En cualquier parte de la tierra ningún Congreso se vincula con emisión de ardientes llamas, asfixia ante denso humo, quemaduras de cualquier grado, ardorosas fogatas humanas, labor de apresurados bomberos. Pero ante la majestad legislativa del Parlamento alemán acaba de ocurrir un hecho incendiario. Una mujer de 58 años roció su cuerpo con una sustancia inflamable y se prendió fuego ante el célebre Parlamento ario. Afortunadamente, un guardia providencial intervino y la fémina no acabó convertida en cenizas de las edades. La razón de su provocado fuego era protestar contra la  situación política de la lejana Lituania.

La repentina incendiaria ante un lugar habituado a la moción, el debate, la votación y las leyes, puede ser vista de varias maneras. Nosotros elegimos la vinculación con el lejano Perú de metal y parlamentaría. En efecto, uno de los males de nuestra republiqueta es la congresía o el congresismo, vicio u obsesión por alcanzar un escaño o sentarse en una curul. El que menos supone que ser congresal es la coronación definitiva de su existencia. Y para llegar a ese destino puede hacer cualquier cosa, menos prepararse para responder a los desafíos legislativos. Es por ello que tantos congresistas andan perdidos y tantas veces aparecen en descansados sueños en sus curules, en reposadas  entregas a los brazos de Morfeo.  O hacen peores cosas. Pero eso es otro tema.

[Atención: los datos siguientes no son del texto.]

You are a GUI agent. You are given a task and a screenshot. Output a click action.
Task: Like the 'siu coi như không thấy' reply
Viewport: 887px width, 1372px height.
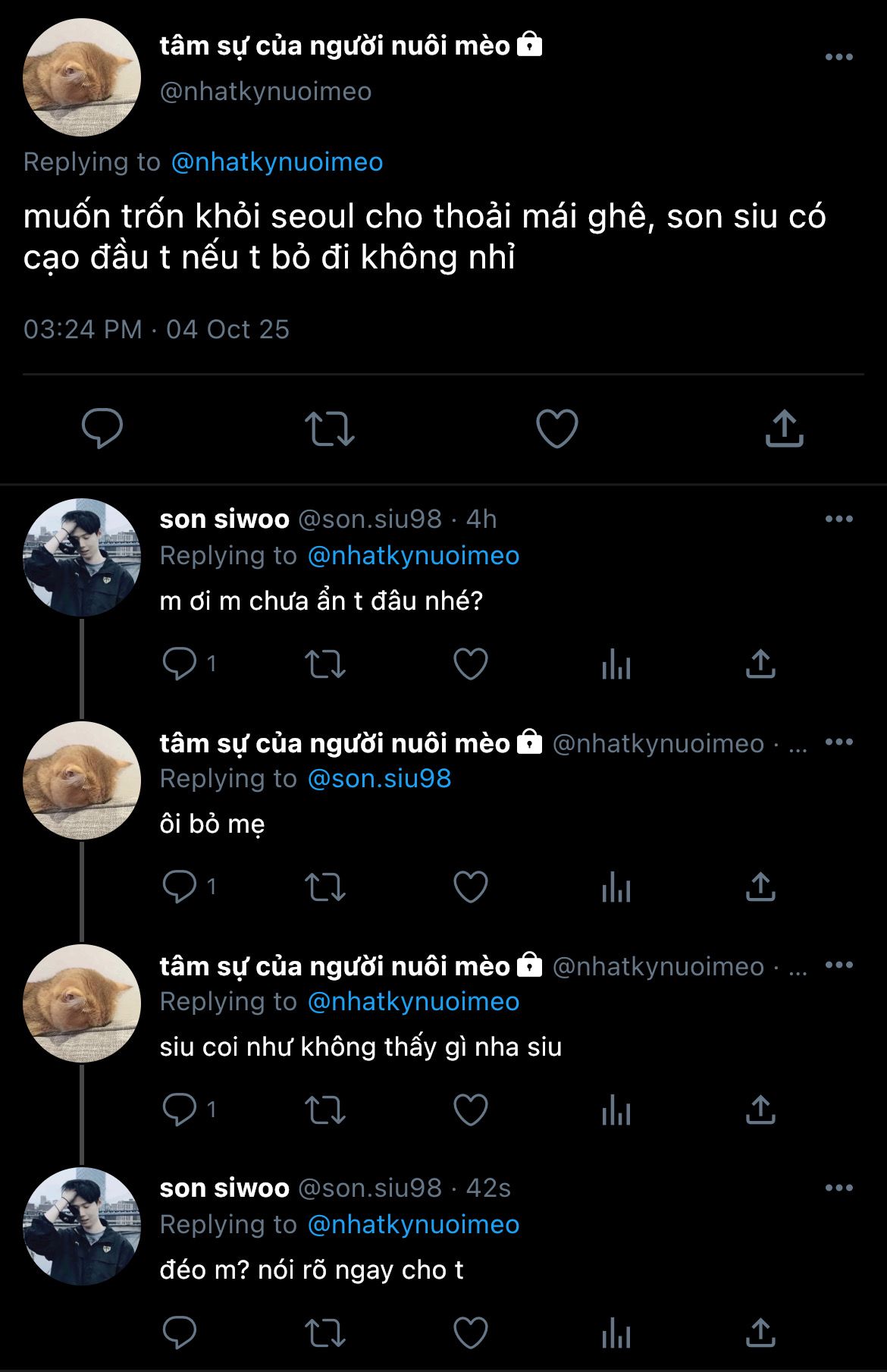pyautogui.click(x=470, y=1110)
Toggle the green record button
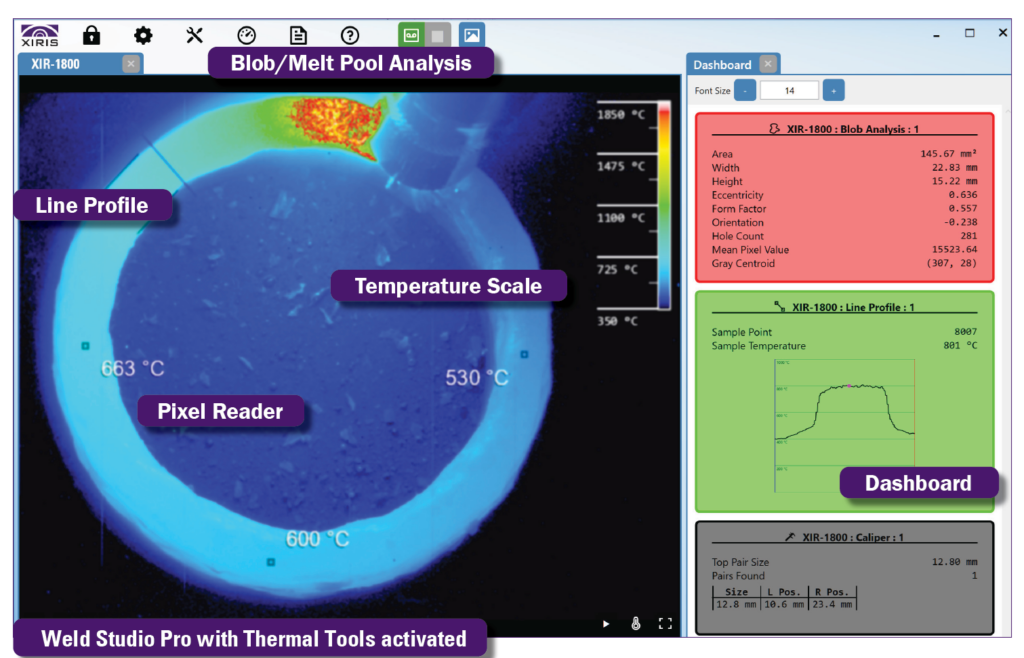Screen dimensions: 1024x658 (x=410, y=35)
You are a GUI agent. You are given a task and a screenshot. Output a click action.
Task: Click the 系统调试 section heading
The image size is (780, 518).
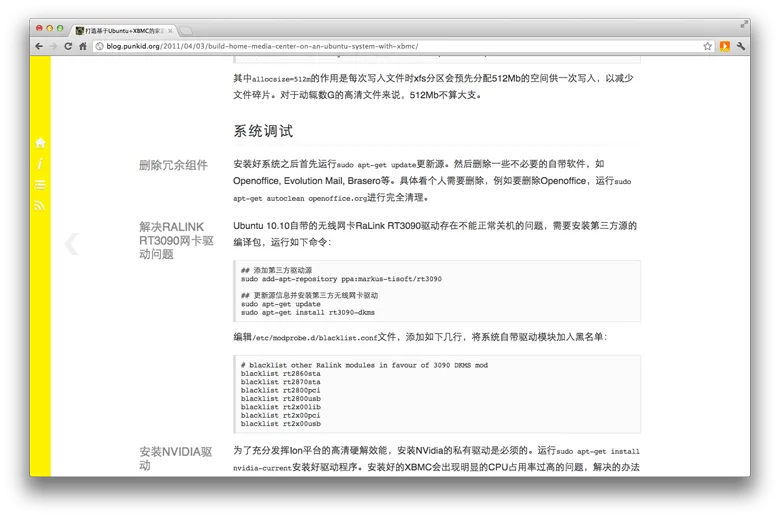[263, 131]
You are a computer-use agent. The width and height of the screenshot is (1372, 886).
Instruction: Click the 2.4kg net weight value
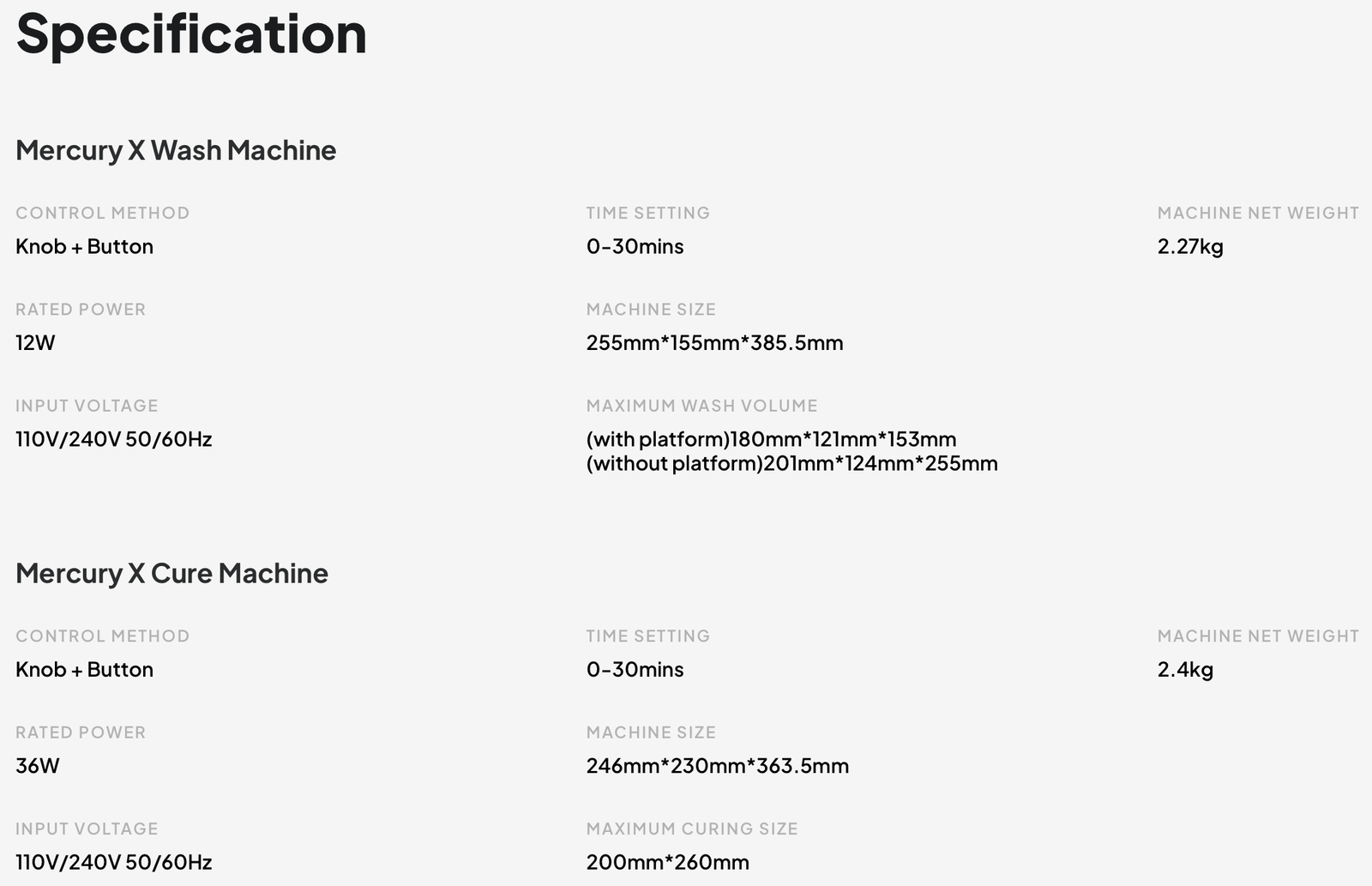[1184, 670]
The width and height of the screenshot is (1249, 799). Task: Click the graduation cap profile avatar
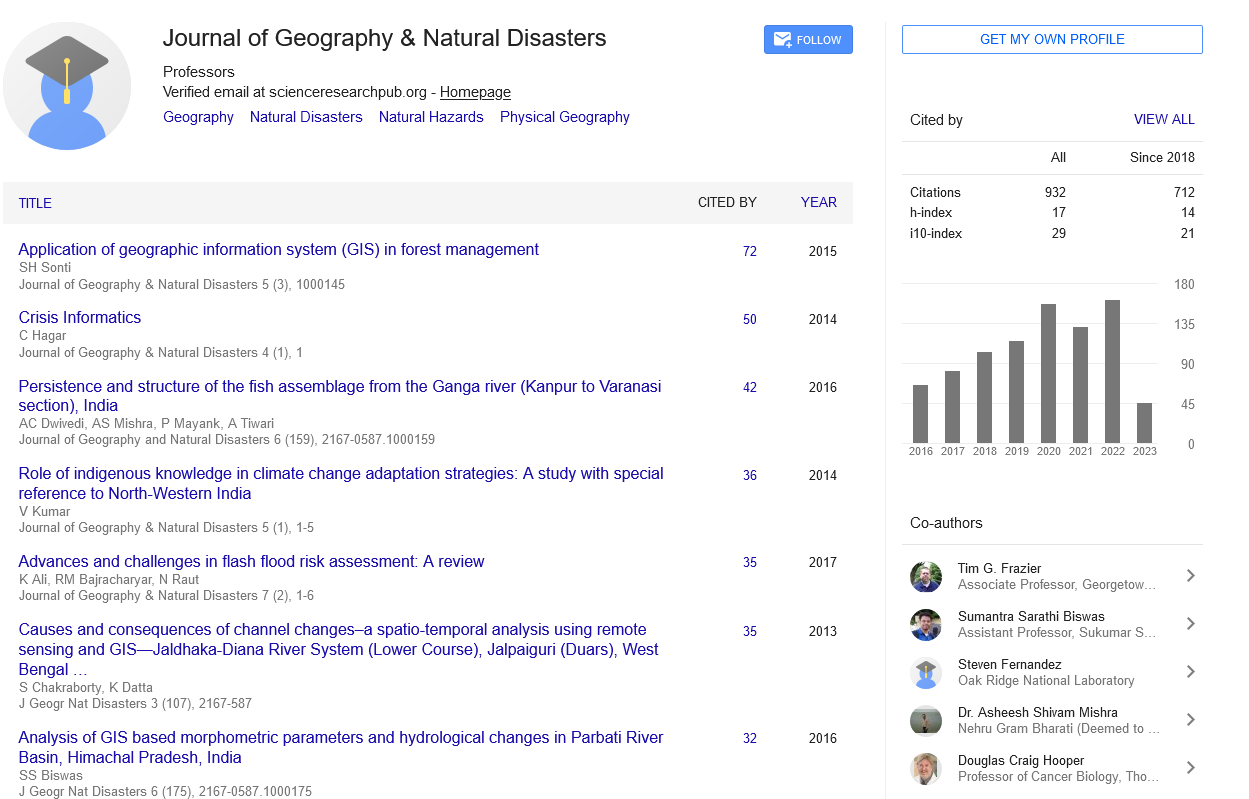tap(67, 86)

El peruano de antes y de ahora, pese a su cierta inclinación por la melancolía de los huaynos llorones, los pasillos quejumbrosos, las cumbias cantineras y sus amores perros, sus derrotas peloteras, no tiene una vocación de bonzo público. A lo sumo, para protestar, prefiere otras medidas menos ardorosas. No sabemos de nadie ardiendo ante la majestad del Congreso nuestro. El peruano prefiere arder de ira ante la inoperancia clamorosa del Parlamento, donde se dan cita el procerismo, el caudillismo o el simple egocentrismo.